Warren Sapp's Comments Will Not Impact Jadeveon Clowney's Draft Stock

Scott Polacek@@ScottPolacekFeatured ColumnistApril 22, 2014

South Carolina defensive end Jadeveon Clowney competes in a drill for NFL representatives at South Carolina football pro day in Columbia, S.C., Wednesday, April 2, 2014. (AP Photo/Mary Ann Chastain)
Mary Ann Chastain

Warren Sapp is late to the party when it comes to criticizing Jadeveon Clowney’s work ethic leading up to the draft, but that doesn’t mean his words won’t resonate across football circles.

They just won’t change anyone’s mind about the South Carolina product’s NFL prospects.

Sapp made the following comments on the NFL Network Monday night, via Curtis Crabtree of Pro Football Talk:

My grandfather taught me something a long time ago. He said ‘You will never get more money by doing less work.’ I look at Jadeveon Clowney’s (game) tape and I don’t see a guy that is playing the game with his hair on fire, making plays, running up and down the field sideline to sideline, doing all of the things.

That’s the real issue with me: What else is he doing not waking up? The next job you have is rushing the quarterback, young man, getting ready for the NFL. If you wake up every morning and you’re not ready, prepared to go out and do the things you have to be to be a [defensive] end, outside linebacker – a pass rushing specialist – what else is there?

Sapp isn’t the first to criticize Clowney in this department and likely won’t be the last. Even Steve Spurrier, who was Clowney’s college coach at South Carolina, said that the defensive end’s work ethic was only average, despite all that raw talent.

Clowney only notched a sack in three different games in his final collegiate season, but some of that is due to the multiple offensive linemen that were tasked with blocking him on every snap. Still, it’s only natural to expect a bit more production from someone with Clowney’s abilities.

Phelan M. Ebenhack

After that Outback Bowl tackle that he made against Michigan was replayed approximately 10.5 million times on ESPN, Clowney received so much attention for his athleticism and talent that he likely coasted at times during his final season to avoid injury. It was virtually predetermined that he would be a top-10 pick in the draft, regardless of how he played on the field.

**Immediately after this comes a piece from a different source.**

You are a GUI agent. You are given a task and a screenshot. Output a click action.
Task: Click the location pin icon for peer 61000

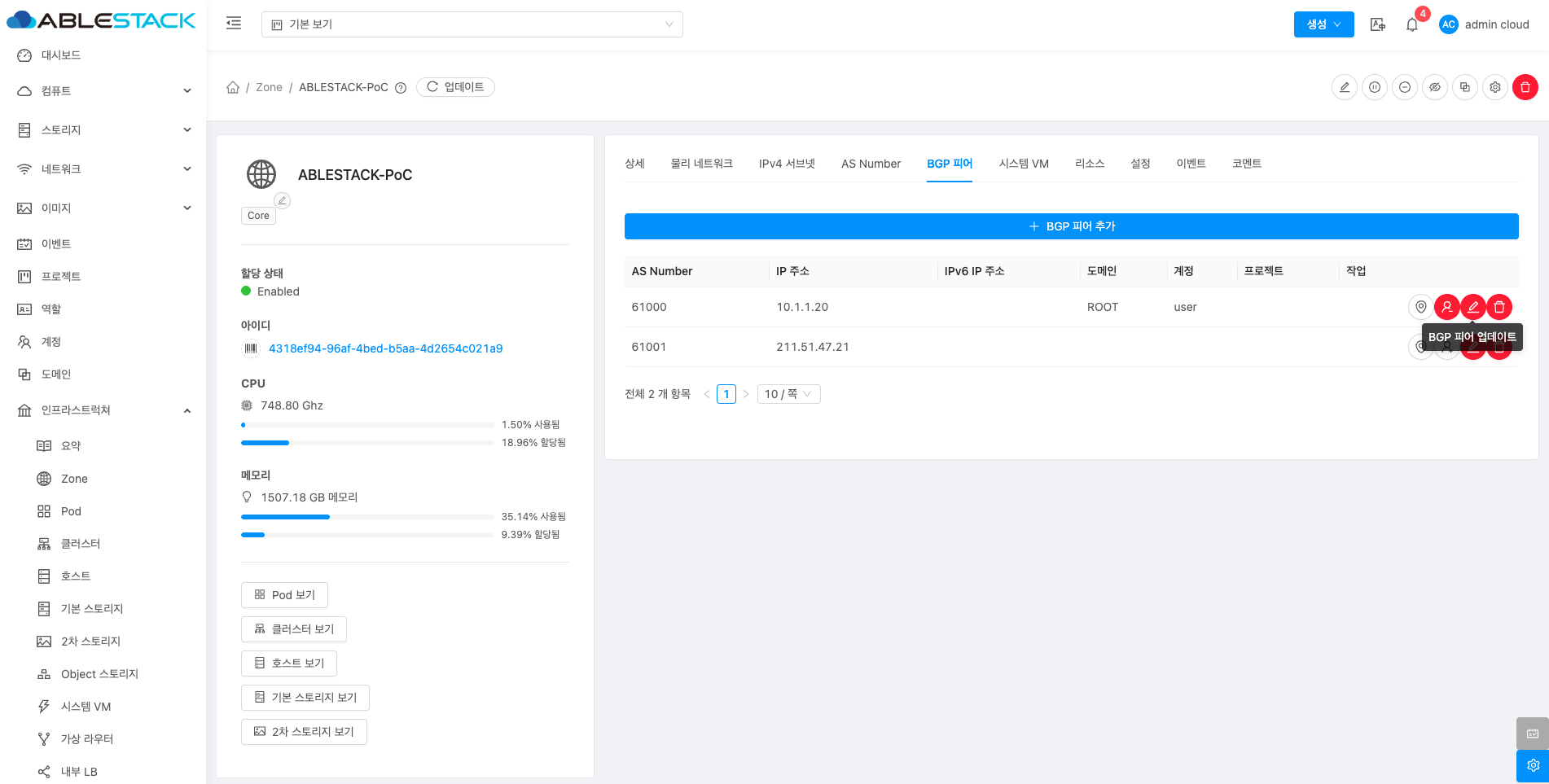pyautogui.click(x=1420, y=307)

This realization, and the criticism for it, has not hurt his draft stock yet, and it won’t now just because Sapp brought it up.

Clowney is projected as the No. 1 pick in the most recent mock drafts from CBS Sports’ Dane Brugler, Pat Kirwan, Will Brinson and Rob Rang, among others. Sports Illustrated’s Don Burks also has the defensive end going No. 1 and said the following about the Houston Texans’ first pick:

The Texans still have two-plus weeks to really fall in love with one of the top-rated quarterbacks, but if it hasn't happened yet -- and we don't believe it has -- why force the issue? It seems much easier to swoon over Clowney's difference-making pass-rush potential and then figure out the quarterback pick at a later point. It could mean Houston trades back into the lower third of the first round, or sits and waits for its guy at No. 33 to start things off with a bang on Friday night. You know the names: Garoppolo, Savage, Murray, etc. ...

The Houston Texans really don’t care what Sapp has to say about Clowney’s work ethic.

INDIANAPOLIS, IN - FEBRUARY 24: Former South Carolina defensive lineman Jadeveon Clowney looks on while sitting out position drills during the 2014 NFL Combine at Lucas Oil Stadium on February 24, 2014 in Indianapolis, Indiana. (Photo by Joe Robbins/Getty
Joe Robbins/Getty Images

They will use that first overall pick to take the former South Carolina defender. Although there is no such thing as a safe bet in the NFL draft, he is as close as it comes in this class. He is a freak athlete who has the explosiveness and speed to get around the edge as a pass-rusher and the power to stuff the rushing attack. 

He and J.J. Watt will be nearly unblockable.